Question

Handling adjustment variables and surrogate variables in model

0

Entering edit mode

rbutler • 0

@rbutler-20667

Last seen 4.1 years ago

In my dataset, I have a covariate that I wish to correct for cell and I also want to incorporate a surrogate variable SV1 for hidden batch effects. My question is if I pass cell as an adjustment variable to sva, and generate SV1, do I now remove cell from my model design?

# Generate surrogate variable for hidden batch effect
dds = DESeq(dds, parallel=T)
vst = vst(dds)
dat = assay(vst)
mod = model.matrix(~ cell + day + trt, colData(dds))
mod0 = model.matrix(~ cell, colData(dds))
n.sv = num.sv(dat,mod,method="leek") # is 1
svseq = svaseq(dat, mod, mod0, n.sv=n.sv)
dds$SV1 = svseq$sv[,1]

# Is this right?
dds1 = dds
design(dds1) = ~ SV1 + day + trt
dds1 = DESeq(dds1, parallel=T)
vsd1 = vst(dds1)

# Or this?
dds2 = dds
design(dds2) = ~ SV1 + cell + day + trt
dds2 = DESeq(dds2, parallel=T)
vsd2 = vst(dds2)

# having a look see
plotPCA(vst, "cell")
assay(vsd1) = limma::removeBatchEffect(assay(vsd1), batch=vsd1$SV1)
plotPCA(vsd1, "cell") # it definitely modifies cell clustering
assay(vsd2) = limma::removeBatchEffect(assay(vsd2), batch=vsd2$cell, 
                                        covariate=vsd2$SV1)
plotPCA(vsd2, "cell") # doesn't look right

Would it be better to not pass cell to sva as an adjustment variable, and leave it in the model?

mod = model.matrix(~ cell + day + trt, colData(dds))
mod0 = model.matrix(~ 1, colData(dds))
...
design(dds1) = ~ SV1 + cell + day + trt

sva deseq2 • 1.1k views

ADD COMMENT • link updated 4.6 years ago by James W. MacDonald 65k • written 4.6 years ago by rbutler • 0

score 0 · Answer 1 · 2019-09-12

The goal for SVA is to generate surrogate variables for unobserved technical effects. So while you could pretend you don't know about the cell phenotype and use sva to estimate one or more surrogate variables to control for that phenotype, it seems odd to do so. Normally one uses ComBat for that sort of thing.

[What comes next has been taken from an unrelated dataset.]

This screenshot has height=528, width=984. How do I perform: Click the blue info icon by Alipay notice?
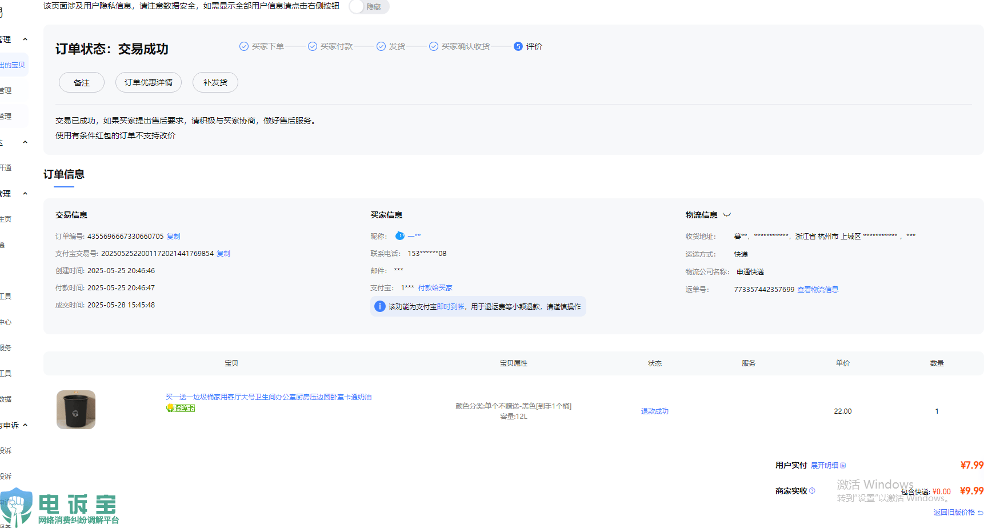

That said, it's your analysis, and since you are doing the analysis the responsibility for any choices made in the analysis is yours as well. Asking randos on the internet for analysis advice is probably suboptimal (this support site is really intended to help with technical aspects of using the software, not advice as to how best to do an analysis).